Sharing similar sentiments, Spencer Kornhaber from The Atlantic called the song a "wonderful nightmare of a piano piece" and concludes by stating that Lorde is saying "something that's been said many times before in song, but she's still saying it more interestingly than most people". DIY writer Will Richards called the song "flooring, showing her to be one of the most emotionally intelligent pop songwriters around", while NMEs Dan Stubbs described it as "deliciously bitter". Jon Pareles from The New York Times compared its lyrics to Swift and its aesthetic to American singer Lana Del Rey, saying it is "sometimes sparse and transparent enough to accompany Lorde's voice with just a piano note or two".

"Writer in the Dark" was ranked by Entertainment Weekly 8th on their list of the Most Emotionally Devastating Songs of the 2010s. Eve Barlow, writing for the publication, called it "triumphant".

== Live performances ==
An acapella version "Writer in the Dark" was included in the set list for the Melodrama World Tour. In 2022, video compilations of Lorde shushing her crowd while performing the song went viral on TikTok. Lorde responded by sending a video to a fan site to share, in which she defended the "dramatic ass move", saying that she wanted to "try something different" and that it was "literally from an album called Melodrama".

The track was also played on a number of dates of the Ultrasound World Tour, replacing "Liability".

==Credits and personnel==
Credits adapted from the liner notes of Melodrama.

Recording and management
- Published by Songs Music Publishing, Sony/ATV Songs, LLC, and Ducky Donath Music (BMI)
- Recorded at Electric Lady Studios (New York City)
- Mixed at Electric Lady Studios
- Mastered at Sterling Sound Studios (New York City)

Personnel

- Lorde – vocals, songwriting, production
- Jack Antonoff – production, songwriting
- Brandon Bost – mixing assistance
- Tom Elmhirst – mixing
- Randy Merrill – mastering
- Barry McCready – engineering assistance
- Seth Paris – engineering assistance
- Greg Eliason – engineering assistance
- Laura Sisk – engineering

==Charts==

| Chart (2017) | Peak position |
|---|---|
| New Zealand Artist Singles (RMNZ) | 7 |
| New Zealand Heatseekers (RMNZ) | 2 |

==Certifications==

| Region | Certification | Certified units/sales |
| Australia (ARIA) | Gold | 35,000^{‡} |
| Canada (Music Canada) | Gold | 40,000^{‡} |
| New Zealand (RMNZ) | Gold | 15,000^{‡} |
^{‡} Sales+streaming figures based on certification alone.

- [Task list]
1) Using the text on the song "Writer in the Dark," decide whether each statement agrees with it: (a) Entertainment Weekly placed the song 8th on a list of the decade's most emotionally devastating songs; (b) the song was mastered at Electric Lady Studios; (c) on some Ultrasound World Tour dates the song took the place of "Liability." Answer yes or no for each and quote the words of the text that decide it.
2) Write out the passage of the text on "Writer in the Dark" from "The track was" to "notes of Melodrama.".
The items have nothing to do with this text.

- [Data for analysis]
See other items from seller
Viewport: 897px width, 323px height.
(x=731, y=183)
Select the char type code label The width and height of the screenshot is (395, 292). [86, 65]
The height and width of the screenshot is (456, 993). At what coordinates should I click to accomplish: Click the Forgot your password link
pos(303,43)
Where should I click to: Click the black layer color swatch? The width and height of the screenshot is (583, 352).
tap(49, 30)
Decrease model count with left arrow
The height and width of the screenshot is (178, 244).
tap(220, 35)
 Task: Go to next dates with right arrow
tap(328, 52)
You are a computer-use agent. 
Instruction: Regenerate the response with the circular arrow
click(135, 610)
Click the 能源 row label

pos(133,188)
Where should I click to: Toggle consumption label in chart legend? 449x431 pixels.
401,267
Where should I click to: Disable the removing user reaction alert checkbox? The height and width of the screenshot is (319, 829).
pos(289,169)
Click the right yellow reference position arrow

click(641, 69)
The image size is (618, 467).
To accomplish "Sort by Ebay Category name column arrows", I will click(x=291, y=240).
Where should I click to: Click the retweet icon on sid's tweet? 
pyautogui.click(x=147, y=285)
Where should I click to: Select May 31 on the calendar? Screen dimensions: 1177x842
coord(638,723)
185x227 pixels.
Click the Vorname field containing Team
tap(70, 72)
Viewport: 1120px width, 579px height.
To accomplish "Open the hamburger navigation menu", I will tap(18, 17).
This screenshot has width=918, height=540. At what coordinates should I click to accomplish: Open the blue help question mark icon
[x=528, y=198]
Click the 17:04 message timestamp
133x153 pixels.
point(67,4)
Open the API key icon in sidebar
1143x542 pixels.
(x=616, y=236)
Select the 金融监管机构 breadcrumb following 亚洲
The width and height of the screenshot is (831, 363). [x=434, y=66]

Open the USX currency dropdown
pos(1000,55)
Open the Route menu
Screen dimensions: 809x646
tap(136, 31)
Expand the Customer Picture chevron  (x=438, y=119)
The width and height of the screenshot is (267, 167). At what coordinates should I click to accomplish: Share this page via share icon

- [Numbered answers]
1)
(a) Yes: "ranked by Entertainment Weekly 8th on their list of the Most Emotionally Devastating Songs of the 2010s"
(b) No: "Mastered at Sterling Sound Studios (New York City)"
(c) Yes: "The track was also played on a number of dates of the Ultrasound World Tour, replacing "Liability"."

2)
The track was also played on a number of dates of the Ultrasound World Tour, replacing "Liability".

==Credits and personnel==
Credits adapted from the liner notes of Melodrama.